Nahid Zokaei (Postdoc)
One thing that has always stood out for me is that Kia is courageous in her science – she is not afraid to think outside the box, to link ideas and techniques to answer complex questions with simplicity and ease. As a mentor, she approaches new experiments and ideas with childlike excitement, listens carefully and deliberates on goals and aims. She gives each person in her lab time and space to grow in a supporting environment.
Giedre Cepukaityte (3rd year DPhil)
To me, Kia has always been someone who inspires great respect and she was incredibly encouraging to me when I needed it most. I remember her asking me about what was the take home message after one of our meetings. I replied that it was to wrap up my project, but she said “No, that you enjoy it.”

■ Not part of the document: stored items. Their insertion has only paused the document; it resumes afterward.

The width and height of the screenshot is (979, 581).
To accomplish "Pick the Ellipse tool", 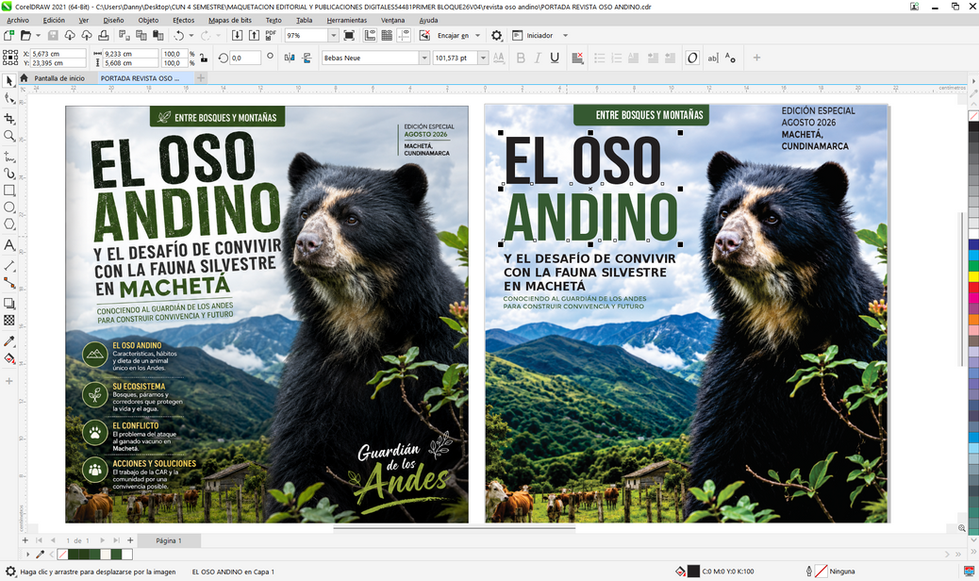I will 9,207.
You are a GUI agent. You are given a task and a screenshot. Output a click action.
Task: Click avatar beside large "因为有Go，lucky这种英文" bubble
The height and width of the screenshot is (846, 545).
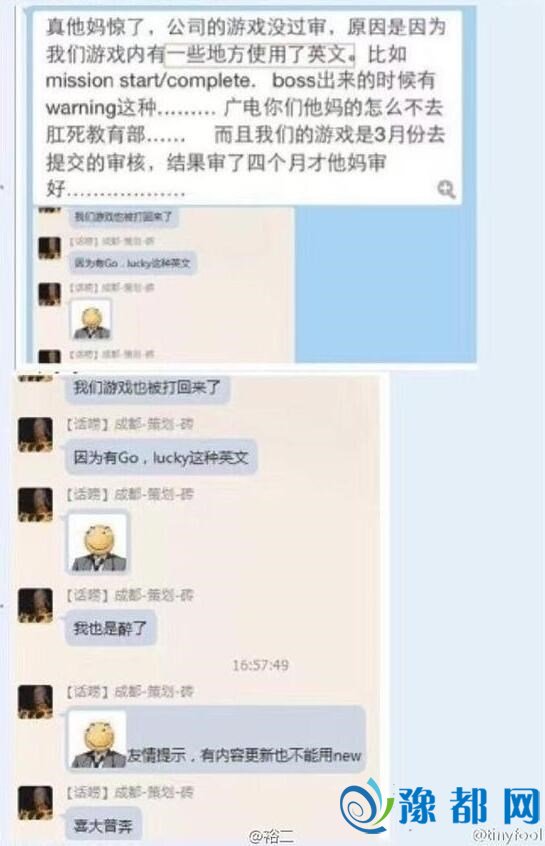pos(36,434)
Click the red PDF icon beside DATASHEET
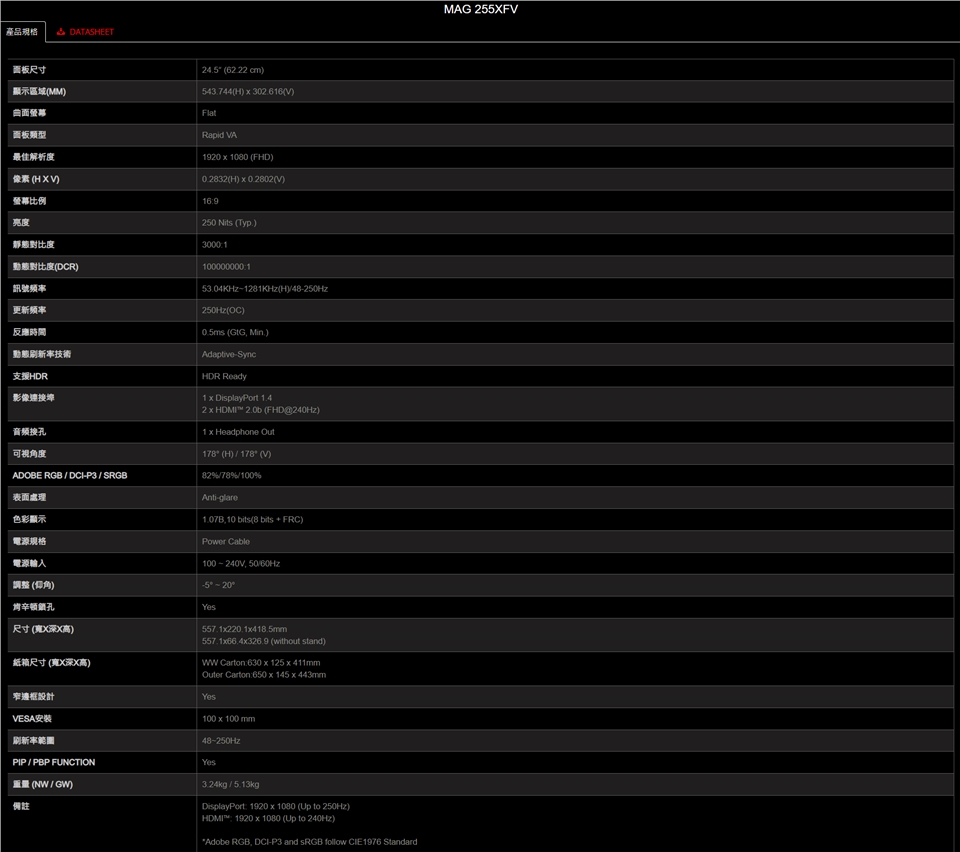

I think this endless love for what she does is one of the many reasons why she is such a brilliant scientist. In addition, she has a wonderful ability to gather an equally motivated group of people around her that creates a very friendly and supportive environment that makes the lab feel like home.
Freek van Ede (Post Doc)
Kia is a great mentor. Despite her jam-packed schedule full of important meetings, she always finds time for science and personal development. She is a real people person – putting herself in the perspective of the trainee (no matter at what level). She is fair, determined to allocate credit based on merit, rather than professional role and status. She is also always optimistic, with a real passion for scientific discovery. An e-mail after midnight saying a paper is shaping up well is not uncommon. She is honest, never tries to play the game or use her status to achieve something. I think I could not have wished for a better mentor and colleague for my postdoctoral training.

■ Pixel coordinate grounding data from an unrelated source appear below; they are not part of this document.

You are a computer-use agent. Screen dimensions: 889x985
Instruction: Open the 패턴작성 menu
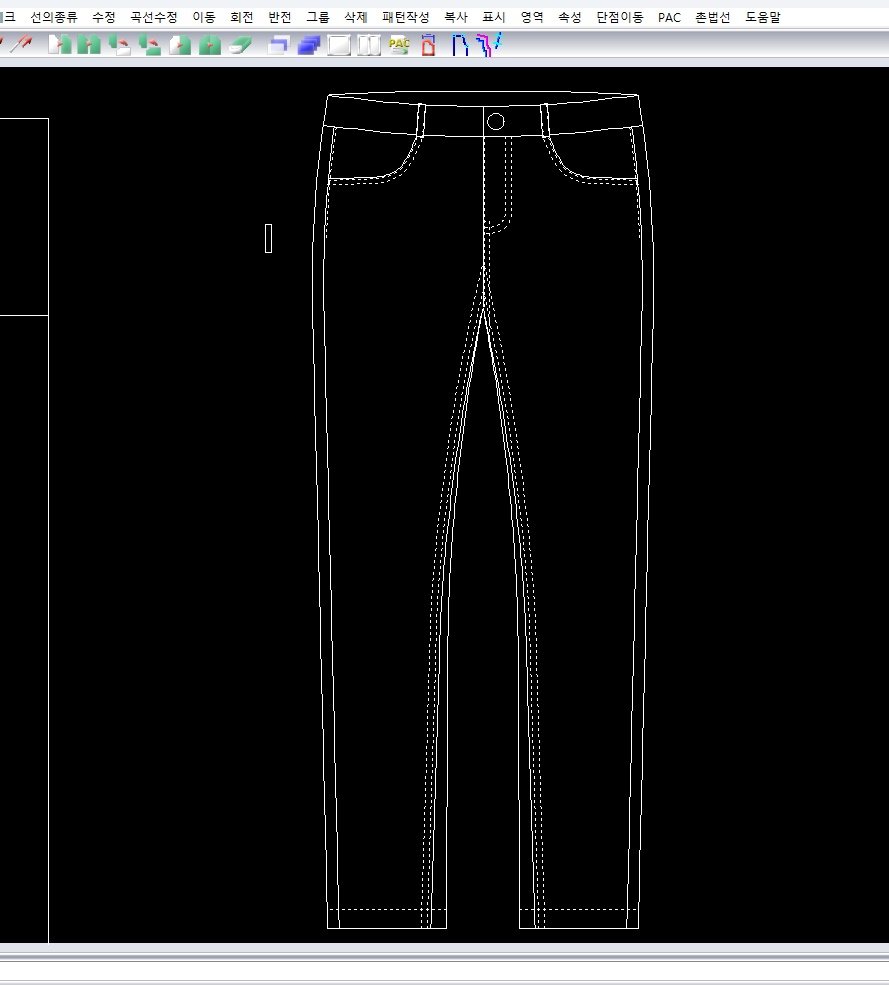[406, 17]
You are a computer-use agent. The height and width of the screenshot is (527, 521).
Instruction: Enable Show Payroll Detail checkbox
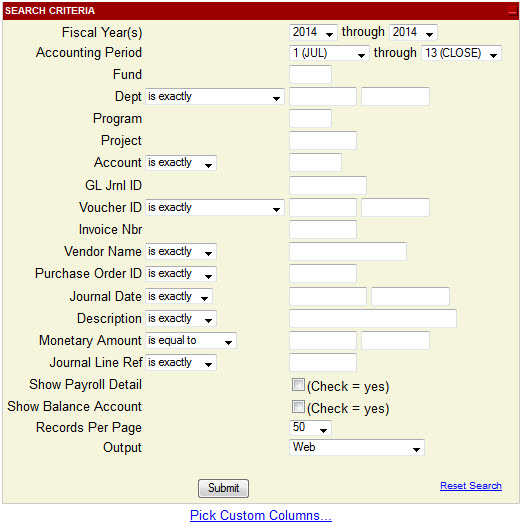tap(298, 385)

Dejan Draschkow (Post Doc)
I feel like there are descriptors (and even stories) that are very common to most extremely successful scientists and leaders. You seem to find many repeating words when others talk about these super-achievers. What I didn't expect about my highly-decorated supervisor (also head of department) who obviously has nothing left to prove, is that every Friday during lab meeting the real Kia comes out – it feels like you are interacting with an up-and-coming PI, who's enthusiastic and has everything to prove! She couldn't be further away from the distracted, head-in-abstract-concepts, "I am not interested in details", "Please, remind me 10 times about this", "What were we trying to do with this paradigm?" persona one usually gets to meet at the top of the food chain. Kia, instead, opens up her meticulously handcrafted notebook and meets you with a piercing level of attention and memory that immediately make you realise why she studies these cognitive mechanisms. And while you are trying to remind her about your paradigm, she asks you why you have changed some of the stimulus presentation times that you had discussed two weeks prior. Luckily, she does this with her signature level of self-deprecating irony or you would not be able to swallow the realisation that you are not the only person in this room who remembers every single quantum of your experiment. She doesn't only care about the cover, she cares about every page, about the footnotes and about how they all fit together.

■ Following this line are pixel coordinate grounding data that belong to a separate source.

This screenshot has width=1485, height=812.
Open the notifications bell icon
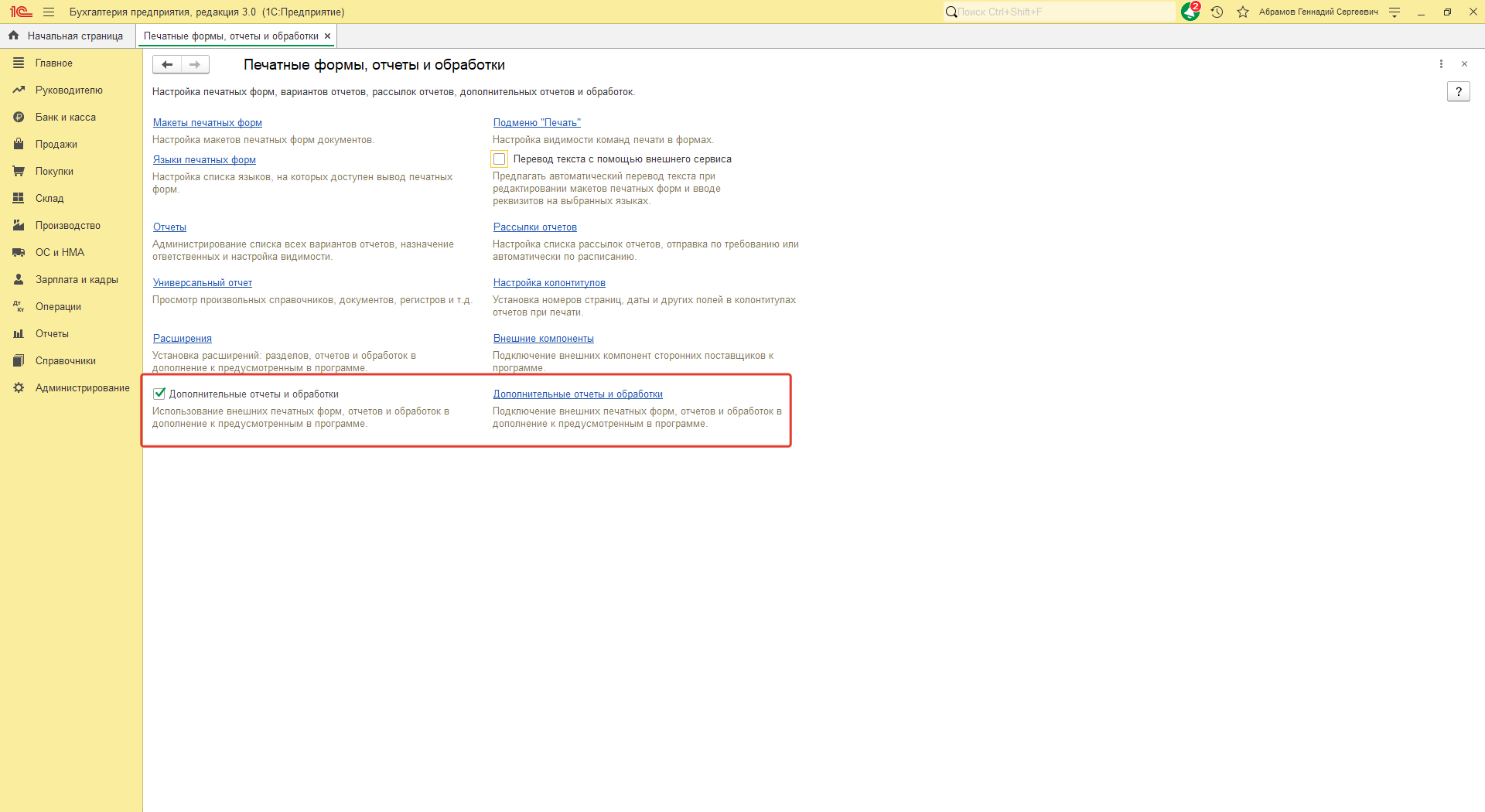coord(1190,12)
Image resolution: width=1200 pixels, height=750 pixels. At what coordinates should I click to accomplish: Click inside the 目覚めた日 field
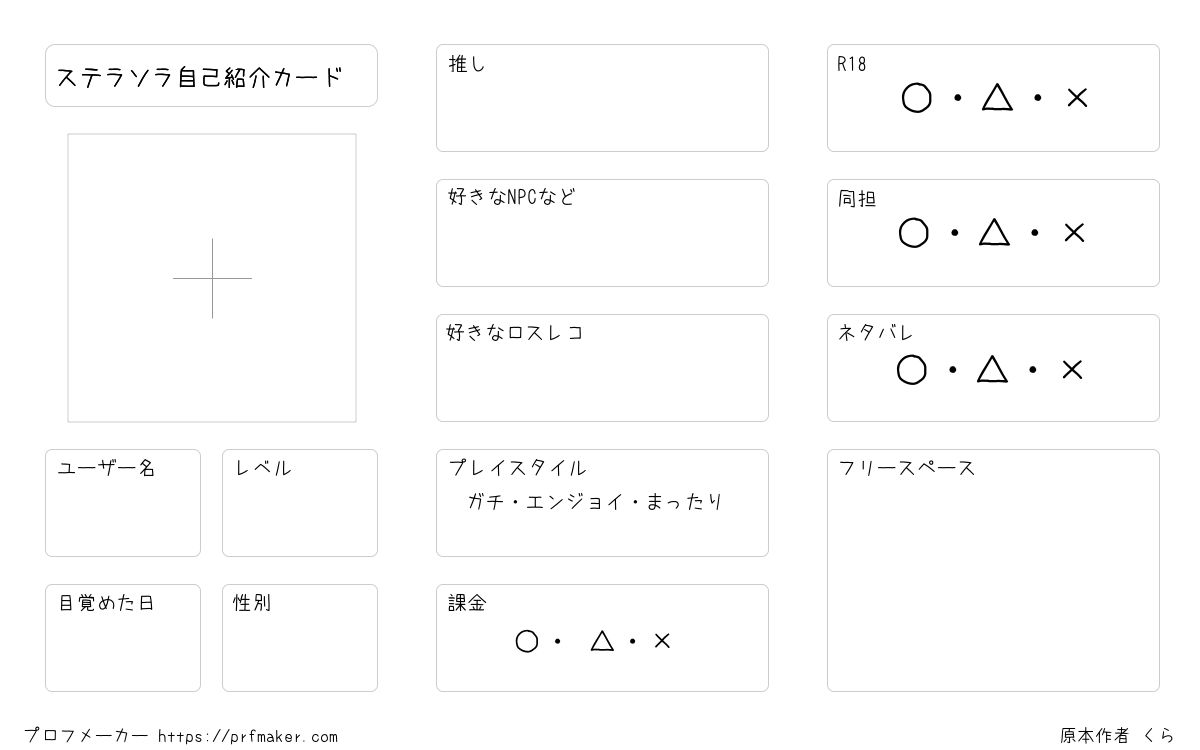point(123,638)
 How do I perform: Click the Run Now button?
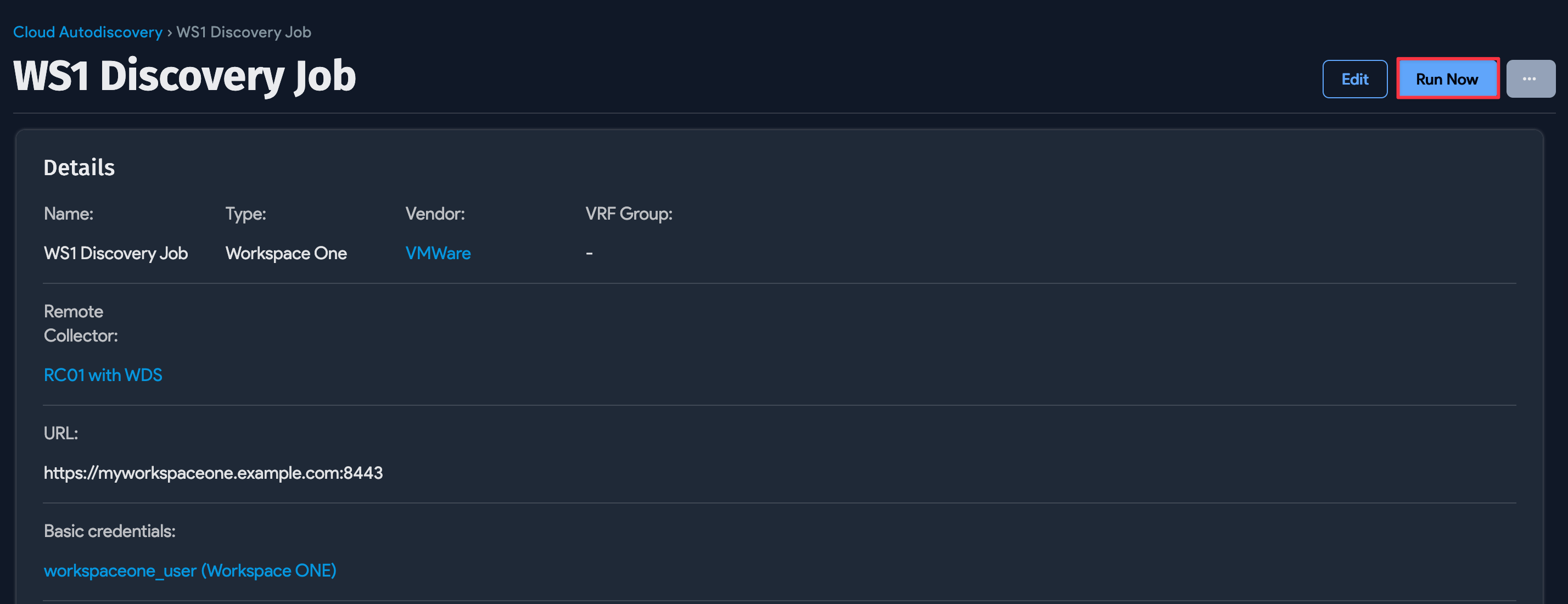pyautogui.click(x=1446, y=79)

Those elected bring the total number of active members to 2,403 and the total number of international members to 501. International members are nonvoting members of the Academy, with citizenship outside the United States.
The National Academy of Sciences was established in 1863 by an Act of Congress, signed by President Lincoln, as a private, nongovernmental institution to advise the US nation on issues related to science and technology. Members are elected by their peers for outstanding contributions to research. It was joined in 1964 by the National Academy of Engineering and in 1970 by the National Academy of Medicine.